In order to simplify the question, I use below command to debug:

# echo "09/Feb/2020:07:12:13 +1100" | /usr/share/logstash/bin/logstash -e 'input { stdin {} } filter {date { match => [ "message","dd/MMM/yyyy:HH:mm:ss Z" ] } } output { stdout { codec => rubydebug } }'

As you can see in the result, the time is not parsed:

{
      "@version" => "1",
       "message" => "09/Feb/2020:07:12:13 +1100",
          "tags" => [
        [0] "_dateparsefailure"
    ],
    "@timestamp" => 2020-02-12T06:26:35.593Z,
          "host" => "au1-int-elk03"
}

I don't know why this is happened and how to fix the problem.

grumo35 · February 12, 2020, 8:21am

I dont know, this looks strange, have you tried to strip the "/" maybe this is it ?

rogerwang · February 12, 2020, 11:38am

Finally solve it.
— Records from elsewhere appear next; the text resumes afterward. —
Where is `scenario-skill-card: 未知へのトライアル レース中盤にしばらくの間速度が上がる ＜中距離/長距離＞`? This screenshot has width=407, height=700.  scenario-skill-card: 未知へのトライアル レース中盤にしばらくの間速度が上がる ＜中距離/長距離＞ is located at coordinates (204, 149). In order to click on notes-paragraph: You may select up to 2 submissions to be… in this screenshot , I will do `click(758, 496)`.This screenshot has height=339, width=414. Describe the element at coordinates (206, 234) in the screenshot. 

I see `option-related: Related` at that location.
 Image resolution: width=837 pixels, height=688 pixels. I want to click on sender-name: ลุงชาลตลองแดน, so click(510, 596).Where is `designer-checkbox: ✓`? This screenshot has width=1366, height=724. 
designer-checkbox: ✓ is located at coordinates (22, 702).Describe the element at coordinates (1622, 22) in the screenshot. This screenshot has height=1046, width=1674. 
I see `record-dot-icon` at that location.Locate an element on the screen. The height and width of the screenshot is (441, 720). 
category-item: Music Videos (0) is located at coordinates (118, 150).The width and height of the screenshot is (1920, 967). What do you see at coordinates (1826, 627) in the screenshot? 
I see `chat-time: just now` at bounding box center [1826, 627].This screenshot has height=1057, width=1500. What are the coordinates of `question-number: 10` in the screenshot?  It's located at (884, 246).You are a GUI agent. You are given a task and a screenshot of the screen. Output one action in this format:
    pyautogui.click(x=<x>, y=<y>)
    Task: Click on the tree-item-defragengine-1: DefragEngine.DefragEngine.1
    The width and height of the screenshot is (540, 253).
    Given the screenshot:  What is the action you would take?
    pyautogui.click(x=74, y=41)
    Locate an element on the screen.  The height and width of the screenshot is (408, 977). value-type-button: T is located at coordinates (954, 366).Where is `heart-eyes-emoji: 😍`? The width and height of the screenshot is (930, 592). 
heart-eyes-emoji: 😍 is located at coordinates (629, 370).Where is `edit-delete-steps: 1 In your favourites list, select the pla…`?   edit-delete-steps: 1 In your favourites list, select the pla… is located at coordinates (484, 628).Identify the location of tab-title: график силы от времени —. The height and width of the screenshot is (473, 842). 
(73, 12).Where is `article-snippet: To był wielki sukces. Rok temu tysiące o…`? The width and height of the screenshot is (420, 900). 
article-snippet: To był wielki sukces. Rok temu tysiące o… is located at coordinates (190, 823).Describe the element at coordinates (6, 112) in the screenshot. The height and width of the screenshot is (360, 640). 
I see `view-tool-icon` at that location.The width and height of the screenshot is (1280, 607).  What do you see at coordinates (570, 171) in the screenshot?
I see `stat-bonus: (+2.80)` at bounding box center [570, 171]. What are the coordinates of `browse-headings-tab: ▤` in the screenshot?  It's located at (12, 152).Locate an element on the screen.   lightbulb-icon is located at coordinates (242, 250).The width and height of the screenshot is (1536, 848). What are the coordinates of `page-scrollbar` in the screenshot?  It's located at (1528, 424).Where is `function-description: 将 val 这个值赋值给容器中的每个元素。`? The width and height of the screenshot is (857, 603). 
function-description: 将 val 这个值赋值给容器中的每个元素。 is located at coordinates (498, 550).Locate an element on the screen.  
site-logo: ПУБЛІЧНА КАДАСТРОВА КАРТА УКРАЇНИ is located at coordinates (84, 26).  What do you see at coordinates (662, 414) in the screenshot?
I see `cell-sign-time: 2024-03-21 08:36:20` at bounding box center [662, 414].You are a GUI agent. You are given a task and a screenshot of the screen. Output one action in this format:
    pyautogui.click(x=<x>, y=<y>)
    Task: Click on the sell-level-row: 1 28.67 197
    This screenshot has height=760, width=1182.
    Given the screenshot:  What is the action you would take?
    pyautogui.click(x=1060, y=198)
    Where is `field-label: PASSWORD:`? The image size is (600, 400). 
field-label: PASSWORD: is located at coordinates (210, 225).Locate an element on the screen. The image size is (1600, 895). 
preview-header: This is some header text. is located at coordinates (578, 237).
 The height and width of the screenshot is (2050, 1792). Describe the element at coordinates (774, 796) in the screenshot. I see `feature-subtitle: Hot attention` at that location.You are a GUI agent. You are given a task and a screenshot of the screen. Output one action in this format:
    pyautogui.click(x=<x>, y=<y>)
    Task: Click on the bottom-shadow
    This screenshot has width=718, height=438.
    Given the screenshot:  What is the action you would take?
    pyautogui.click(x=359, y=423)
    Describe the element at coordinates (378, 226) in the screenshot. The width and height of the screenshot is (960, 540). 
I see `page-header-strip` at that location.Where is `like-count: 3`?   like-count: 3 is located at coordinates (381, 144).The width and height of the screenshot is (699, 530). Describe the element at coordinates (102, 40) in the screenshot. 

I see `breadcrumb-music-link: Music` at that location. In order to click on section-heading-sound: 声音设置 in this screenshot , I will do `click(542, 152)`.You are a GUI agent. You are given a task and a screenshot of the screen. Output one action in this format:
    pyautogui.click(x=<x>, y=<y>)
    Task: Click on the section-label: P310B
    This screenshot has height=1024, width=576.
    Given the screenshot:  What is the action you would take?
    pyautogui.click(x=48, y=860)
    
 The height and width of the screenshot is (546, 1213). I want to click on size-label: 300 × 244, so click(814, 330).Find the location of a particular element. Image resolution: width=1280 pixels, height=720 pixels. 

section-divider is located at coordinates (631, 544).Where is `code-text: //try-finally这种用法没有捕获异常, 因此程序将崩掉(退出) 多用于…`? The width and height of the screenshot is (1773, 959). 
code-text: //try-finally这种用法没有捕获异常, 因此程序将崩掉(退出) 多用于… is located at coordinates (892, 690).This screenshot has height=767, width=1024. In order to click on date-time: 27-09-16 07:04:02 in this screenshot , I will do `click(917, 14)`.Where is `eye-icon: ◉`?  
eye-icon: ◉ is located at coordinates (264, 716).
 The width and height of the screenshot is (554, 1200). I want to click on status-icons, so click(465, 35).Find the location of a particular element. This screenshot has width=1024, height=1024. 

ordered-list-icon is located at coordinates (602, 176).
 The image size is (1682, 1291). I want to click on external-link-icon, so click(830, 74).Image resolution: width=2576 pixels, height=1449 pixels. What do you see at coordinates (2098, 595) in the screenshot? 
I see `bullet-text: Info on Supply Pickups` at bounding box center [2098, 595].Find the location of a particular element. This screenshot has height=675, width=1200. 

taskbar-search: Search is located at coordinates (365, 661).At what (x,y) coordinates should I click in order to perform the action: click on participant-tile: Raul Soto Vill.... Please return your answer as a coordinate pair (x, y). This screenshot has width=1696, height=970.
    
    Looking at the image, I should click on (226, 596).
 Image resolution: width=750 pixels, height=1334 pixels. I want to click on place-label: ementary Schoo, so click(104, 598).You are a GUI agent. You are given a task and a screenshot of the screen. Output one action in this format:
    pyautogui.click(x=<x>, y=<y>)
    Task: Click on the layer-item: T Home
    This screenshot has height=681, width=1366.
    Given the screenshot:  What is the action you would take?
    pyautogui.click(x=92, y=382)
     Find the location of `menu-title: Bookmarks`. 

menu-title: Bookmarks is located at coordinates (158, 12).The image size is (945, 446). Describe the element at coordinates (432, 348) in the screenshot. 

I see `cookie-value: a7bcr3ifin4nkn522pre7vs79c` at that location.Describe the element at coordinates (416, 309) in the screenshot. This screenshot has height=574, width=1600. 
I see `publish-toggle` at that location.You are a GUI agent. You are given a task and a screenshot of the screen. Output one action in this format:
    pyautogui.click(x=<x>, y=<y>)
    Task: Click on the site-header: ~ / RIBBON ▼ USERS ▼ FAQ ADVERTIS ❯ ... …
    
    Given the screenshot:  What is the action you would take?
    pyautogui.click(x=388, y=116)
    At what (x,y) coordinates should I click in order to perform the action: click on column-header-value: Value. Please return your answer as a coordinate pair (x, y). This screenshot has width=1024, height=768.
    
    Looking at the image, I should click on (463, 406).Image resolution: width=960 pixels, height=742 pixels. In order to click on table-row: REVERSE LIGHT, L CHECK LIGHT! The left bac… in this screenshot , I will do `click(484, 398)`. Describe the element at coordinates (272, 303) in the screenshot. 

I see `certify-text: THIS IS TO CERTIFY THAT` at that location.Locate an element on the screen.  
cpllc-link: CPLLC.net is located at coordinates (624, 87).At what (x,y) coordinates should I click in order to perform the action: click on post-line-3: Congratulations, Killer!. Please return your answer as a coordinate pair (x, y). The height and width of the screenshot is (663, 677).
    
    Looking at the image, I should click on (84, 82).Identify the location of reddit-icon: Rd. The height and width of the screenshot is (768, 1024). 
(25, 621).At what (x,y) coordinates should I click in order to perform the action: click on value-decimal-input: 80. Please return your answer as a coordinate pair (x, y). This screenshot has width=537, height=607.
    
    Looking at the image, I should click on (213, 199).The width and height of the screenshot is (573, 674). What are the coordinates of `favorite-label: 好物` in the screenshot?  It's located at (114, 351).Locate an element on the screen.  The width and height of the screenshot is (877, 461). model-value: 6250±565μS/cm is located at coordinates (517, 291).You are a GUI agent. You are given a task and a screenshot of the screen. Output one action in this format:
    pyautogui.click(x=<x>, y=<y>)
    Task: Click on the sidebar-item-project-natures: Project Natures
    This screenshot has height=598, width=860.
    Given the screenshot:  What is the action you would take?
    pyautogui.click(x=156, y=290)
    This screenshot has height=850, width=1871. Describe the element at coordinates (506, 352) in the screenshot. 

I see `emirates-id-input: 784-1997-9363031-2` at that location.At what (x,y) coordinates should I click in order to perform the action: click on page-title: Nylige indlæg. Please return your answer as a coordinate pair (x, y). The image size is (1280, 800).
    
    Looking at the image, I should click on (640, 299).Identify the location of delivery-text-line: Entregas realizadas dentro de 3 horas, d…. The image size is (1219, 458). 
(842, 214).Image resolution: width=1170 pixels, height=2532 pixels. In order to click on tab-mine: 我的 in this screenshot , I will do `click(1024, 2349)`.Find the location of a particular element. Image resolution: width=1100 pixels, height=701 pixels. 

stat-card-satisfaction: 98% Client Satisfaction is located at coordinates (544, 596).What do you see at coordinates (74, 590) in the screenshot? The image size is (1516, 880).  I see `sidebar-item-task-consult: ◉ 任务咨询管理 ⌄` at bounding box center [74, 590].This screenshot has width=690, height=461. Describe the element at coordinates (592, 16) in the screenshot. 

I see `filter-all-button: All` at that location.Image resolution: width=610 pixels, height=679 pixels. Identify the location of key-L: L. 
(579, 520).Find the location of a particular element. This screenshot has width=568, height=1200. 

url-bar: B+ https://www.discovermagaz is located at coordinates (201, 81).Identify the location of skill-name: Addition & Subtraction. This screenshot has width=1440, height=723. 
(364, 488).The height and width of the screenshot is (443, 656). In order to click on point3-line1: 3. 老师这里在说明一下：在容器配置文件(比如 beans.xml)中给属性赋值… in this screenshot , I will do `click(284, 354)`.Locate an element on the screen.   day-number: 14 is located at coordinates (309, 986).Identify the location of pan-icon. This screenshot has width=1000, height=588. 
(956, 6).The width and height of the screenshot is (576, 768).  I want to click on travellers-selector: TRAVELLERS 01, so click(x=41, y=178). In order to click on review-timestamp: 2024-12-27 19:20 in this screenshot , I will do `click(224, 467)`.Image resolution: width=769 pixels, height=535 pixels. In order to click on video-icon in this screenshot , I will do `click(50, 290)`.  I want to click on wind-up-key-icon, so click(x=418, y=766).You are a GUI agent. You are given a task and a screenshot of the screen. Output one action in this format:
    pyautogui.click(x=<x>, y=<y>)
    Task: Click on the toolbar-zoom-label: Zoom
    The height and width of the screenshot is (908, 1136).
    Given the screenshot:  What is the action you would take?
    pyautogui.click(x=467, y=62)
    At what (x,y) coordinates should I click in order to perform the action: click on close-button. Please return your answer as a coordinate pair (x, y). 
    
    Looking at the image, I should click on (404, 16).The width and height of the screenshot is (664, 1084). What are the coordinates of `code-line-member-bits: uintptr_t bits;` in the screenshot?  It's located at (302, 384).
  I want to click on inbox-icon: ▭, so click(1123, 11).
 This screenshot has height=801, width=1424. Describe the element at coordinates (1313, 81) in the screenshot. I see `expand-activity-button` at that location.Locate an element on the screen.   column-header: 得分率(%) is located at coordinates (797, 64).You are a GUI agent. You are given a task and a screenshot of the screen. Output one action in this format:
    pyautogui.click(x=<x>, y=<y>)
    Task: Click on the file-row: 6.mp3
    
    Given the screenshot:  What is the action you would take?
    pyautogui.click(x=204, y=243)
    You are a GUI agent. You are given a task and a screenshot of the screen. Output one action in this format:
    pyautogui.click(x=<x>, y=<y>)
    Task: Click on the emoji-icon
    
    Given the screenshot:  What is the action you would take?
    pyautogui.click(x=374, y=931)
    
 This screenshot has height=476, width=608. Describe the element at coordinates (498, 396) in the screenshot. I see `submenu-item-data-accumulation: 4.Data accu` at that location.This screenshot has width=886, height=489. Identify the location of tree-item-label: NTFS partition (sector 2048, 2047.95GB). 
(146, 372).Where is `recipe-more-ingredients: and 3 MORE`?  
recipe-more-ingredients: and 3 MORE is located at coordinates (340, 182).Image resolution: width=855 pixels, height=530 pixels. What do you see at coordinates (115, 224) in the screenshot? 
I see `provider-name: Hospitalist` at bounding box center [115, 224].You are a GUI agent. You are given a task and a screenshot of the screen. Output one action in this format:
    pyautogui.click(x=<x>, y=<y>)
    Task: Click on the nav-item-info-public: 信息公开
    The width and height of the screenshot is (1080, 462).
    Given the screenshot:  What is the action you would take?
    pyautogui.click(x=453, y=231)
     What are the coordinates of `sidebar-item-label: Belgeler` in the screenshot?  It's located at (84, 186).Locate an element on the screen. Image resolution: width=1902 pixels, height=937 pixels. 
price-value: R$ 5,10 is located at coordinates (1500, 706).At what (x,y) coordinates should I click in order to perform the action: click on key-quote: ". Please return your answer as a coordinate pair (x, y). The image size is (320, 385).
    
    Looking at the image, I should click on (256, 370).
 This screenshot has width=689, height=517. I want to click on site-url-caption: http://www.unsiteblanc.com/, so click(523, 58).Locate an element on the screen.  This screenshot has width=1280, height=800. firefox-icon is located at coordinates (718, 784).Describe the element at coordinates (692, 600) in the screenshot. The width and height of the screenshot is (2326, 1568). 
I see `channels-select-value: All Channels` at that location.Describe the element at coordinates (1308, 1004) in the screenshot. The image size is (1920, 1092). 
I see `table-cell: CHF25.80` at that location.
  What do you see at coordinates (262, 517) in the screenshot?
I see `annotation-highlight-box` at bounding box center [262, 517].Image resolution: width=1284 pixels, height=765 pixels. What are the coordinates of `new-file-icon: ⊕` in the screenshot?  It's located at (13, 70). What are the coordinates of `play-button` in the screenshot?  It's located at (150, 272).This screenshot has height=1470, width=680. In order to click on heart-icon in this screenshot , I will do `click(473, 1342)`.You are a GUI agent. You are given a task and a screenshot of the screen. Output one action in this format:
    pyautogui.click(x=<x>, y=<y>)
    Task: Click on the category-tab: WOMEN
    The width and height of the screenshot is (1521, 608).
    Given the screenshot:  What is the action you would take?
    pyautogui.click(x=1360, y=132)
It should be logstash compatibility issue with the Java 11 openjdk. Once I downgrade the java version to 1.8.0 and the problem is fixed immediately. Just report here in case someone has the same problem.

system · March 11, 2020, 11:38am

This topic was automatically closed 28 days after the last reply. New replies are no longer allowed.